AIM OF THE TASK — Render the listing below as a Markdown table with two columns, "Row" for the row number and "Line" for the line's text, leaving out blank lines.

Dataset listing —
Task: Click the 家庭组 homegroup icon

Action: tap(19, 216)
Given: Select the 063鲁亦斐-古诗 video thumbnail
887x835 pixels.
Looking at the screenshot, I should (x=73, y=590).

FINISHED TASK —
| Row | Line |
|---|---|
| 1 | Task: Click the 家庭组 homegroup icon |
| 2 | Action: tap(19, 216) |
| 3 | Given: Select the 063鲁亦斐-古诗 video thumbnail |
| 4 | 887x835 pixels. |
| 5 | Looking at the screenshot, I should (x=73, y=590). |